December 2nd is National Fritter Day!
John-Bryan Hopkins
Here are today’s five things to know about fritters:
Although very similar to a doughnut it differs in the fact that it requires some base ingredient beyond the dough it is cooked with.
The first historical record of the fritter dates back to 1665.
Samuel Pepys, an Englishman who served as a Member of Parliament during the English Restoration period, noted in his diary that he would be enjoying some fritters before Lent!
Fritters are extremely popular roadside snacks all over South Asia.
They are commonly referred to as “pakora.”
Today’s Food History
- 1439 In an effort to stop the spread of disease, kissing is banned in England.

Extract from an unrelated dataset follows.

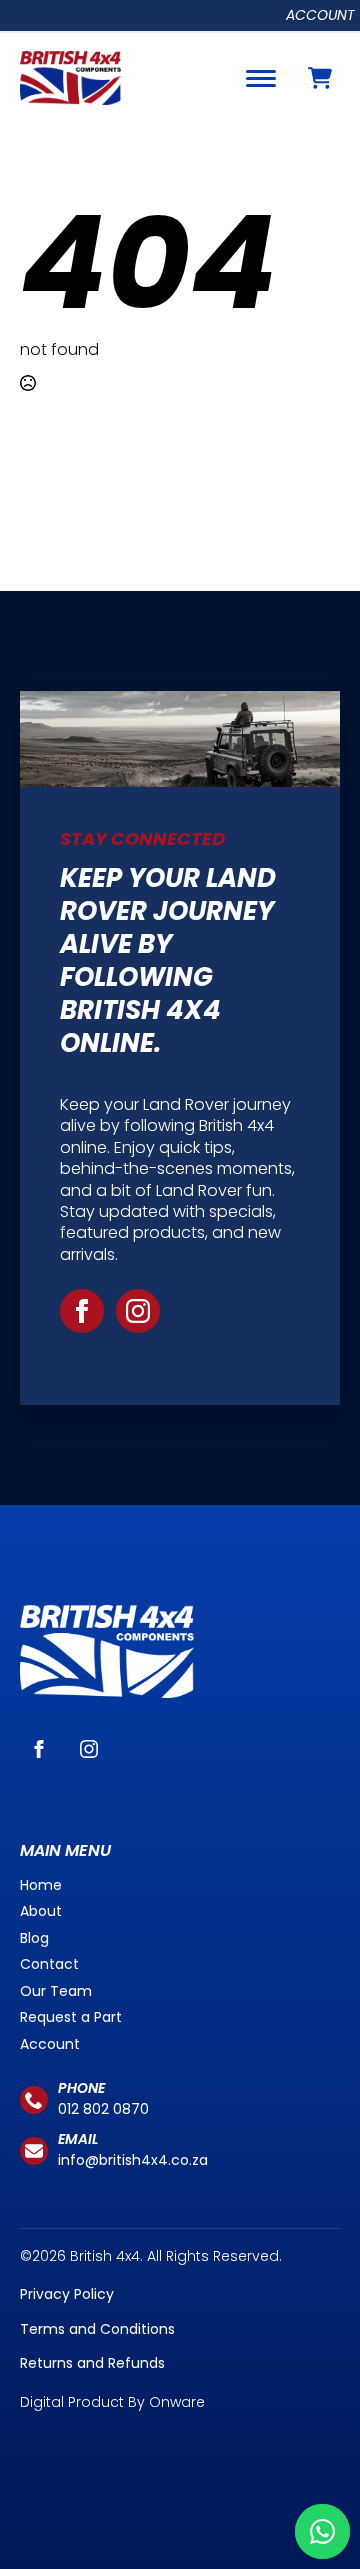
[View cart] (320, 78)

- 1827 Josiah Spode II R.I.P. Inventor of Fine Bone China (Spode porcelain). It became the standard English bone china.
- 1867 Reinforced concrete was patented by F. Joseph Monier. He was a Paris gardener, and developed reinforced concrete to use in garden tubs, beams and posts.
- 1951 The controversial novel ‘Catcher in the Rye’ by J.D. Salinger was published.
- 1967 Arlo Guthrie performs a new song, the 20 minute ‘Alice’s Restaurant’, at the Newport Folk Festival.
- 1980 The California Supreme Court rules that Ted Giannoulas can appear in public in his San Diego Chicken suit as long as it does not have the call letters of the radio station (KGB) that first used it as a promotional gambit.
- 1981 Shukuni Sasaki spins 72 plates simultaneously.
- 2004 The City Manager of Key West, Florida fired its Official Chicken Catcher. Armando Parra was hired in January to catch and relocate some of the more than 2,000 ‘wild’ chickens that roam this small island city. They did not feel he would meet his contract quota to relocate 1,000 chickens by September.